Dondoko Forest (どんどこ森) is the location of Satsuki and Mei Kusakabe's house from My Neighbor Totoro, which was already built from Expo 2005. The house closed in November 2021 for renovation works, and reopened with the rest of the park. The name of this area comes from the "Dondoko Odori" dance performed by Satsuki, Mei, and Totoro during a scene from the film. There is also a wooden playground on the hill behind the house, which is mentioned on the park's website as Dondoko-do' awaits you at the top of the forest hill that sits behind Satsuki and Mei's House".

=== Mononoke Village ===
Mononoke Village represents, as its name suggests, Princess Mononoke.
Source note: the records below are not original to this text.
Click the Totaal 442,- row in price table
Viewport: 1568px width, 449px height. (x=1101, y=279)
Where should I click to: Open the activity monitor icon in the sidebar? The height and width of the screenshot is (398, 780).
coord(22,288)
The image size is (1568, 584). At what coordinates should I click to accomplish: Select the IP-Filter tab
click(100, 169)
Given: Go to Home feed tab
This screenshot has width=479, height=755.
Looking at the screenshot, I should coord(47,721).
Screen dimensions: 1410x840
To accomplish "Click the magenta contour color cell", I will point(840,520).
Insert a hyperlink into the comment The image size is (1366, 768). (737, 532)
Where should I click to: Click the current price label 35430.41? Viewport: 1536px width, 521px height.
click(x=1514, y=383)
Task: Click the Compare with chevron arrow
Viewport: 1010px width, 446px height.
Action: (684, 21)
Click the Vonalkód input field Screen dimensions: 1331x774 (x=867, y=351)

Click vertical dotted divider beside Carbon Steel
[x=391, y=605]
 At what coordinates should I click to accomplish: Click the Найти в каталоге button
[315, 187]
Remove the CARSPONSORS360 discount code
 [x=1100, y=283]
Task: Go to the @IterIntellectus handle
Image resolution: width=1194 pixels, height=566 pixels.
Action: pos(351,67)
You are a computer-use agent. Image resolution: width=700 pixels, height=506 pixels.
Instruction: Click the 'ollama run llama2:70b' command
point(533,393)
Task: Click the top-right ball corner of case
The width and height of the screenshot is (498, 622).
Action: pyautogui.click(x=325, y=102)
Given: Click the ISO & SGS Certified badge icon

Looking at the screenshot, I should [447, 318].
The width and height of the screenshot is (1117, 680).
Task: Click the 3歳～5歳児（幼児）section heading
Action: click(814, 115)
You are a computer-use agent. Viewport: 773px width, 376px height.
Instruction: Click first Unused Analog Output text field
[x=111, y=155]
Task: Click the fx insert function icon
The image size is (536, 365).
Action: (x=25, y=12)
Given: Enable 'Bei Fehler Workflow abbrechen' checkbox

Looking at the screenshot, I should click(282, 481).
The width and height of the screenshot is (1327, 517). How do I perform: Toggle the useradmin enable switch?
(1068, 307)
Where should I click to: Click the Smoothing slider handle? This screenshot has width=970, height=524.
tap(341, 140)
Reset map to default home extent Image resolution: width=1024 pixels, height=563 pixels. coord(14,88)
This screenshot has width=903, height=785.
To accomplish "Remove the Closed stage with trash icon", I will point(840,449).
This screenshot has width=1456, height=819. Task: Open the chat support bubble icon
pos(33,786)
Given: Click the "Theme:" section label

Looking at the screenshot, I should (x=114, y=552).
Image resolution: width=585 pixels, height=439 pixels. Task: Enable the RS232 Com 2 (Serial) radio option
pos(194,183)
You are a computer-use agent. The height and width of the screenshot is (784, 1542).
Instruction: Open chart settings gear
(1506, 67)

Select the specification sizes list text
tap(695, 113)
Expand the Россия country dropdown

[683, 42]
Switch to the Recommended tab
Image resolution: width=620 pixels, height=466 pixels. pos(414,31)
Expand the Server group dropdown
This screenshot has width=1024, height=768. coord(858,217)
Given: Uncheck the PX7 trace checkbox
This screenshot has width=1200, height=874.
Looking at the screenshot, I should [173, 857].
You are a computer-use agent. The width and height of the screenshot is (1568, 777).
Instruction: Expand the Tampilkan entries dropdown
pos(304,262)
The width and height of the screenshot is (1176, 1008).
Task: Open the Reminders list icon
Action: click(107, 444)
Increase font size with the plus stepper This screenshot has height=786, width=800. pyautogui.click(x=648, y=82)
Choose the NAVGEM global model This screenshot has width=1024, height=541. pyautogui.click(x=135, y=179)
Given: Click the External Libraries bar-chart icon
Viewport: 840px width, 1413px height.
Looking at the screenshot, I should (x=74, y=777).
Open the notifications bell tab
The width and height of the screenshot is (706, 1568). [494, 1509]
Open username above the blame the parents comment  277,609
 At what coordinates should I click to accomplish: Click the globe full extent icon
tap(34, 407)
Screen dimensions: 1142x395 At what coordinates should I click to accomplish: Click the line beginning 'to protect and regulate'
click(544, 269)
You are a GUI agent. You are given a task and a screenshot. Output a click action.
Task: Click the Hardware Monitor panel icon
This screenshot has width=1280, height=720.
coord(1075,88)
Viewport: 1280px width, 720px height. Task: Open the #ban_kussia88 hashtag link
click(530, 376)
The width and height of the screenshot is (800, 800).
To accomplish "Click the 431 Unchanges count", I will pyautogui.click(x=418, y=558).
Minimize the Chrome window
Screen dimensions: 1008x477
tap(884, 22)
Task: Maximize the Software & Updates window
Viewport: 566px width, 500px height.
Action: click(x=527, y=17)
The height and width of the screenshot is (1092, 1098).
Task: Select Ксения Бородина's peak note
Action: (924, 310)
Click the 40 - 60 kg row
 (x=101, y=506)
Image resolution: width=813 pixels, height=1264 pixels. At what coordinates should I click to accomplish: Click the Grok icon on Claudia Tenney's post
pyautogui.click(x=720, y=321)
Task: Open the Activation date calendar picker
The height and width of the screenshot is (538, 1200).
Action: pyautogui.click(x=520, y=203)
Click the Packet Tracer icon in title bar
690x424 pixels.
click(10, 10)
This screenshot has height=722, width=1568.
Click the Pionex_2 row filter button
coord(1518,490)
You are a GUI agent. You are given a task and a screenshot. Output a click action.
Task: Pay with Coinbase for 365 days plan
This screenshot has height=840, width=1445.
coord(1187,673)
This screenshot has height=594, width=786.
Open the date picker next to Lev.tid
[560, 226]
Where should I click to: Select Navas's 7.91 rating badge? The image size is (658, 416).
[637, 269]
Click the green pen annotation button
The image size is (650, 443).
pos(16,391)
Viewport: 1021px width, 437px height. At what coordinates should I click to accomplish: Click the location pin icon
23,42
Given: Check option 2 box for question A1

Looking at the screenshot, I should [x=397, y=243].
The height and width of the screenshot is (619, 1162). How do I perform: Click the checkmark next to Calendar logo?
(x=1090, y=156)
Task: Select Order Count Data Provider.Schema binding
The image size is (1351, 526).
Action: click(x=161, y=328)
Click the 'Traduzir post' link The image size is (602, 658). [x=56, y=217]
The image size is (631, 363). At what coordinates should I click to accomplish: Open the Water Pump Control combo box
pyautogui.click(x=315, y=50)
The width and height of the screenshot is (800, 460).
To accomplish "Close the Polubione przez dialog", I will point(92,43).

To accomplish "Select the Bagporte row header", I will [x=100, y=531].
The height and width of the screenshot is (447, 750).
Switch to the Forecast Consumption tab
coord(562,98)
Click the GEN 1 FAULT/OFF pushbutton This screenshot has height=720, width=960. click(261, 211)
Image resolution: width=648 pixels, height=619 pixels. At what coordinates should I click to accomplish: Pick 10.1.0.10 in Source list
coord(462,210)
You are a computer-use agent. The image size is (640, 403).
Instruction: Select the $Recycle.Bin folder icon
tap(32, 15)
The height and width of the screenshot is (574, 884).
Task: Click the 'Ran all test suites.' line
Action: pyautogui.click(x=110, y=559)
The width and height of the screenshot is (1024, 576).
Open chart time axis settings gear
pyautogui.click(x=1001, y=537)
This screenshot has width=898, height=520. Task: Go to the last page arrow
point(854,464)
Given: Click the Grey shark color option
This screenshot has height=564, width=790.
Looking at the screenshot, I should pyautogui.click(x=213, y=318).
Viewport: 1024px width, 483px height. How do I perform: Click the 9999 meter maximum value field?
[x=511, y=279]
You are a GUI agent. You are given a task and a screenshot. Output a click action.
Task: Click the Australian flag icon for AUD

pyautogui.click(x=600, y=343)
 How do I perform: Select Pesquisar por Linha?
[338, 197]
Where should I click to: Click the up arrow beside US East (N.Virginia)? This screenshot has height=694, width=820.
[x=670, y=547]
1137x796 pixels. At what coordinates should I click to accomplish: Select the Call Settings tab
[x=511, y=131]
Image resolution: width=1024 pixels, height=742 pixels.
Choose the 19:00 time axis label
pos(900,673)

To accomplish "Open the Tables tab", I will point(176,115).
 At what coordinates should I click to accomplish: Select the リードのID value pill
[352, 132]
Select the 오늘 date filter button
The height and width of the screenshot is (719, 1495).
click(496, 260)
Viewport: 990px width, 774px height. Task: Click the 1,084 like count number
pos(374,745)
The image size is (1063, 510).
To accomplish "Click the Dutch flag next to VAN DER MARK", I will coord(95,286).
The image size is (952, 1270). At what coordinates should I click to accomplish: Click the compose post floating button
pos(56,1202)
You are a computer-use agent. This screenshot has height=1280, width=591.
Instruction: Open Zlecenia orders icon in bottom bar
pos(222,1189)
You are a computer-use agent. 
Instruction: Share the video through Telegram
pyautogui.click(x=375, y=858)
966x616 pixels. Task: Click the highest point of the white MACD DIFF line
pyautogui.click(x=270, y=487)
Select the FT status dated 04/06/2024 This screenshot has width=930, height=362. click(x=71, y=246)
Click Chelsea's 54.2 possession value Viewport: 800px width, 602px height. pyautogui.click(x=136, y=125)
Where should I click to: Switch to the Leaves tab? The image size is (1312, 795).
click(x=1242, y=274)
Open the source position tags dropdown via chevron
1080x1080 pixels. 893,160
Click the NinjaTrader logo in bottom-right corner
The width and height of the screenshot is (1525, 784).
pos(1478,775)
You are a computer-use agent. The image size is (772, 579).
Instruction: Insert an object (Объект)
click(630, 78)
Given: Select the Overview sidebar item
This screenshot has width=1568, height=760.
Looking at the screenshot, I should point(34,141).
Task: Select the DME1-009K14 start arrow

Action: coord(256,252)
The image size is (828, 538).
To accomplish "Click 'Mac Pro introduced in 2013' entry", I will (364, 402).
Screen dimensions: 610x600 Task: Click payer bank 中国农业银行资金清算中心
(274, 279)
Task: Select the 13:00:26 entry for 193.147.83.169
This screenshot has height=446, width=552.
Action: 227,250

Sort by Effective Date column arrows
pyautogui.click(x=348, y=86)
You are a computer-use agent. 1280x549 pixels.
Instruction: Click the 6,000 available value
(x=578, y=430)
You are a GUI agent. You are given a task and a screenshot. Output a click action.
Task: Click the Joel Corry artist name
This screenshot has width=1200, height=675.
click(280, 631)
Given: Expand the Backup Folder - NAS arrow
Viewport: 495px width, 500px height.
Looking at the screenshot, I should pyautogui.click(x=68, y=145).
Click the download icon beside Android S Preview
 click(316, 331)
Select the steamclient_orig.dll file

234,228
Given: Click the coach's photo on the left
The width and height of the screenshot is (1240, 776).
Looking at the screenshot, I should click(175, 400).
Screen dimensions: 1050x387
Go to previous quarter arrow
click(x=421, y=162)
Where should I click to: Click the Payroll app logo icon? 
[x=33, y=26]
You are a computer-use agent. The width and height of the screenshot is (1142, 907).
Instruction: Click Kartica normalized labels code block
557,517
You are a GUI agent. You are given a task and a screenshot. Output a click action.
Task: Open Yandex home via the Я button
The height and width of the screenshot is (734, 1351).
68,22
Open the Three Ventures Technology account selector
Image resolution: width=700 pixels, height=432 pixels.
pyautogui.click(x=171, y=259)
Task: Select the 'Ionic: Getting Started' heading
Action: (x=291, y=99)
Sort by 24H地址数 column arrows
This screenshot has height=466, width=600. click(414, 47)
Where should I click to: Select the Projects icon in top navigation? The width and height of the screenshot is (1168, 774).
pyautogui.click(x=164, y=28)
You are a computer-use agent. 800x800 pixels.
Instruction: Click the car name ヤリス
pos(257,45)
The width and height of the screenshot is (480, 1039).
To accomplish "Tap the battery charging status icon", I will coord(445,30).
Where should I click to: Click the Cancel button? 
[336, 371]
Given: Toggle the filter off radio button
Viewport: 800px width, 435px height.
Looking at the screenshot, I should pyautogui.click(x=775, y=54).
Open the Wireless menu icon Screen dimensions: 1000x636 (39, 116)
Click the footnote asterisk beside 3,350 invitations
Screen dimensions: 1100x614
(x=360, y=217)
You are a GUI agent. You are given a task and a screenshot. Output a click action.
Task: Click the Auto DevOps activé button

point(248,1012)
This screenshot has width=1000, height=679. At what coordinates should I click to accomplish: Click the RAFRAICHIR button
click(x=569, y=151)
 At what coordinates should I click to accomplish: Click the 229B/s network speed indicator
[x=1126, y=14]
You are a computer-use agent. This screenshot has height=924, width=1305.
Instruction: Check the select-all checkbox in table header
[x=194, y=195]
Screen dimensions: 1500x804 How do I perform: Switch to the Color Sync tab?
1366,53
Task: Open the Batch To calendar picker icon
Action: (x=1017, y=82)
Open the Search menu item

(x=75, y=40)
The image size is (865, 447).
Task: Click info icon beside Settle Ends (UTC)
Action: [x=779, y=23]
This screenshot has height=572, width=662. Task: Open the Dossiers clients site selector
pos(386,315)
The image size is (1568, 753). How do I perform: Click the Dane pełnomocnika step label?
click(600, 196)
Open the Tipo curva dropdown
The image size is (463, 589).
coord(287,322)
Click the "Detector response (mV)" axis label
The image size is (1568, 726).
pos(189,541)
It is based on the film's settings such as Irontown and Emishi Village. It showcases models of the many mystical creatures featured in the film. It is also houses a village settlement, a traditional charcoal burner's hut, and an area where visitors can work iron forge bellows.

=== Valley of Witches ===
Valley of Witches takes inspiration from the film Kiki's Delivery Service and the wastelands in Howl's Moving Castle. This area includes restaurants and two small children's rides, consisting of a Zamperla Magic Bikes ride themed to Castle in the Sky and a carousel featuring elements of the three films in addition to Princess Mononoke, keeping to the theme of the park having no big rides or attractions. The area also has a replica of Kiki and her parents' home, as well as the bakery Gütiokipänjä. A life-sized replica of Howl's Moving Castle, four to five stories high, is the centerpiece of the area. The valley opened on March 16, 2024.